Back to our original question: how can the act of writing software be made easier? At some level, Python is really "just another computer language." It's certainly true that Python the language doesn't represent much that's radically new from a theoretical point of view. So why should we be excited about Python when so many languages have been tried already?
What makes Python of interest, and what may be its larger contribution to the development world, is not its syntax or semantics, but its world view: Python's combination of tools makes rapid development a realistic goal. In a nutshell, Python fosters rapid development by providing features like these:
· Fast build-cycle turnaround
· A very high-level, object-oriented language
· Integration facilities to enable mixed-language development
Specifically, Python attacks the software development bottleneck on four fronts, described in the following sections.
Python's development cycle is dramatically shorter than that of traditional tools. In Python, there are no compile or link steps -- Python programs simply import modules at runtime and use the objects they contain. Because of this, Python programs run immediately after changes are made. And in cases where dynamic module reloading can be used, it's even possible to change and reload parts of a running program without stopping it at all.
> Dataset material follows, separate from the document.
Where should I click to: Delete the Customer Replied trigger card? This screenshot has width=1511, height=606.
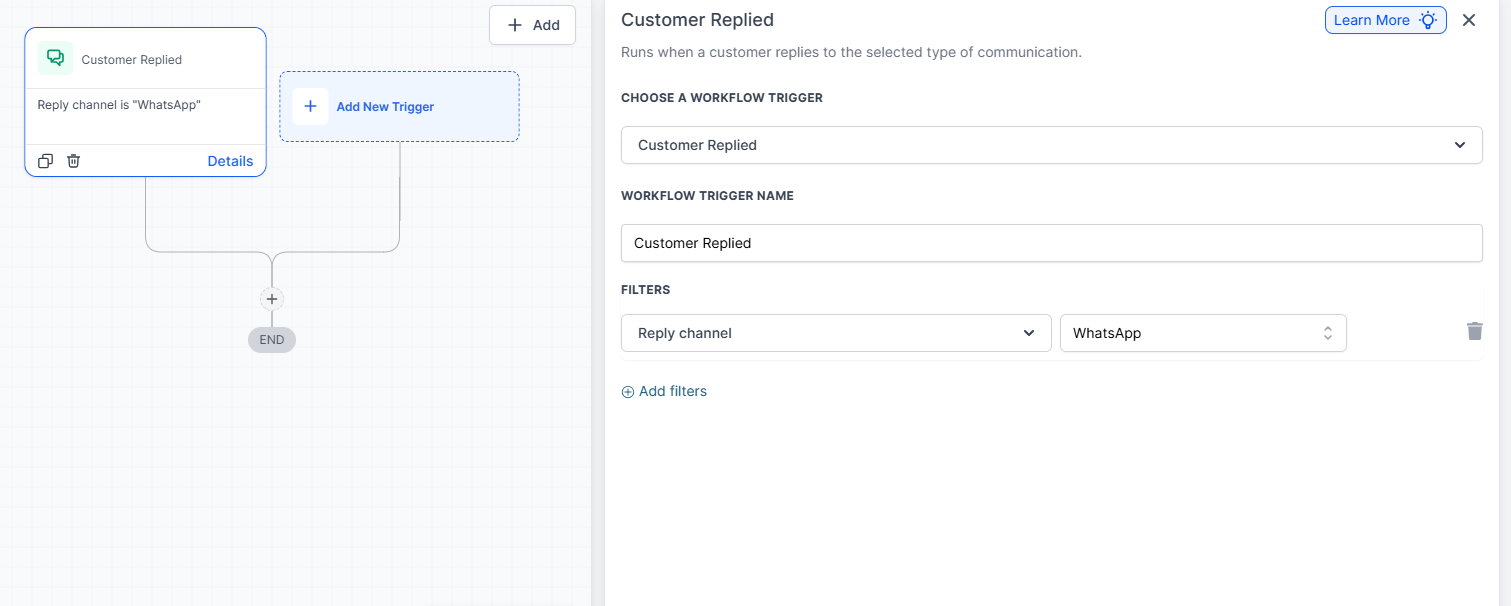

Figure 21-1 shows Python's impact on the development cycle.
Because Python is interpreted, there's a rapid turnaround after program changes. And because Python's parser is embedded in Python-based systems, it's easy to modify programs at runtime. For example, we saw how GUI programs developed with Python allow developers to change the code that handles a button press while the GUI remains active; the effect of the code change may be observed immediately when the button is pressed again. There's no need to stop and rebuild.
More generally, the entire development process in Python is an exercise in rapid prototyping. Python lends itself to experimental, interactive program development, and encourages developing systems incrementally by testing components in isolation and putting them together later. In fact, we've seen that we can switch from testing components (unit tests) to testing whole systems (integration tests) arbitrarily, as illustrated in Figure 21-2.
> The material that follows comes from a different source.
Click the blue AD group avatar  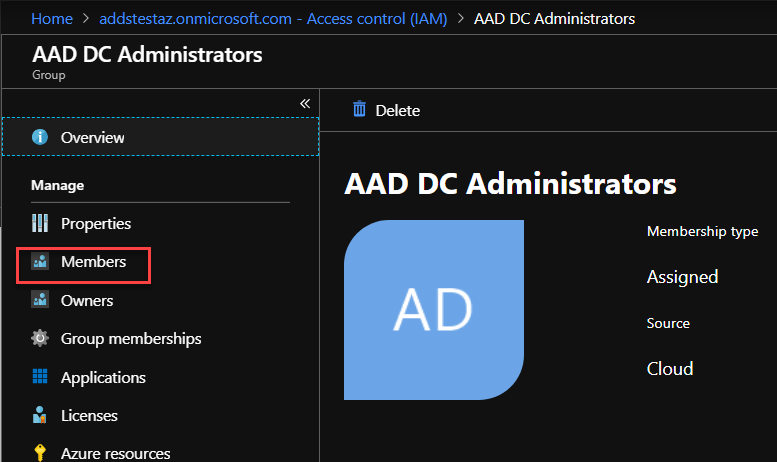[434, 310]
Python's very high-level nature means there's less for us to program and manage. Lack of compile and link steps isn't really enough to address the development- cycle bottleneck by itself. For instance, a C or C++ interpreter might provide fast turnaround but still be almost useless for rapid development: the language is too complex and low-level.
But because Python is also a simple language, coding is dramatically faster too. For example, its dynamic typing, built-in objects, and garbage collection eliminate much of the manual bookkeeping code required in lower-level languages such as C and C++. Since things like type declarations, memory management, and common data structure implementations are all conspicuously absent, Python programs are typically a fraction of the size of their C or C++ equivalents. There's less to write and read, and thus less opportunity for coding errors.
Because most bookkeeping code is missing, Python programs are easier to understand and more closely reflect the actual problem they're intended to address. And Python's high-level nature not only allows algorithms to be realized more quickly, but also makes it easier to learn the language.
For OOP to be useful, it must be easy to apply. Python makes OOP a flexible tool by delivering it in a dynamic language. More importantly, its class mechanism is a simplified subset of C++'s, and it's this simplification that makes OOP useful in the context of a rapid-development tool. For instance, when we looked at data structure classes in this book, we saw that Python's dynamic typing let us apply a single class to a variety of object types; we didn't need to write variants for each supported type.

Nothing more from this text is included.